This week’s column appeared on Broadsheet.ie on May 10th and opens with an old Soviet era story contrasting the leadership styles of Stalin, Khrushchev and Brezhnev and moves on to me suggesting that the fence-sitters, the undecideds, in the Fianna Fáil parliamentary party are acting like latter-day Brezhnevs… hoping to survive just long enough to pass on the huge problems they can see, but ignore, to someone else. I also take a quick pre-campaign look at the upcoming Dublin Bay South by-election #DBSBE21

There’s a Soviet era story comparing the leadership styles of three of its former leaders: Stalin, Khrushchev and Brezhnev.

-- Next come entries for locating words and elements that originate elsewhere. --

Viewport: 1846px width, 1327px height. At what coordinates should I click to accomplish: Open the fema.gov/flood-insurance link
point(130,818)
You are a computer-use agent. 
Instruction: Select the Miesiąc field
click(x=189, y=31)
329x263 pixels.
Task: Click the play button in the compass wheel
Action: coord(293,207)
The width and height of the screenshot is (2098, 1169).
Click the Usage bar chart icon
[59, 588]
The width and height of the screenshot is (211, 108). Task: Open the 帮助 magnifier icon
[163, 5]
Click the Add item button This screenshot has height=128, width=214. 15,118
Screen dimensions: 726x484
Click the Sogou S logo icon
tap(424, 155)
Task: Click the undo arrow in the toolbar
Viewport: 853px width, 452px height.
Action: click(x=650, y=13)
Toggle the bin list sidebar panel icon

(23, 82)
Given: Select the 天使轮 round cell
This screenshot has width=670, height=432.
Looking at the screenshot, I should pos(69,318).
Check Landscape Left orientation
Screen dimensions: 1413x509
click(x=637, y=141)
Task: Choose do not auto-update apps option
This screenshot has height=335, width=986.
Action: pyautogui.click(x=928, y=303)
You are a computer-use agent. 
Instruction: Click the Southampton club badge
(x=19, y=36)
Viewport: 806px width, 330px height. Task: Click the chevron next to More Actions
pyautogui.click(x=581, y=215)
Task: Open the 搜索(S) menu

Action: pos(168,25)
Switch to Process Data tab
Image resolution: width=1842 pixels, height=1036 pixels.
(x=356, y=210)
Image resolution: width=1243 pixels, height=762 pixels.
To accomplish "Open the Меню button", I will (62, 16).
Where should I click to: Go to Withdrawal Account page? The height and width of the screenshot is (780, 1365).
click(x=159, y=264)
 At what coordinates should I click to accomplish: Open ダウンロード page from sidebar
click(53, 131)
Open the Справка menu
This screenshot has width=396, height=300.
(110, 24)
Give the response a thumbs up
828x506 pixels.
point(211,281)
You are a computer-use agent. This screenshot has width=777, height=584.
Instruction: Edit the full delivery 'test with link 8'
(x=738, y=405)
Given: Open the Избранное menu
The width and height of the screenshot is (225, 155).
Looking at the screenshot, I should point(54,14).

It goes like this. The three leaders are sitting in the plush compartment of a special politburo train traveling across the western Siberian plain.
The train suddenly stops in the middle of nowhere. The leaders send for the train manager. He informs them that the driver, co-driver and engineers have gone on strike and are refusing to move the train another centimetre.
Stalin tells Khrushchev and Brezhnev: “I’ll deal with this”. He climbs down from the carriage and walks to the front of the train to berate the crew.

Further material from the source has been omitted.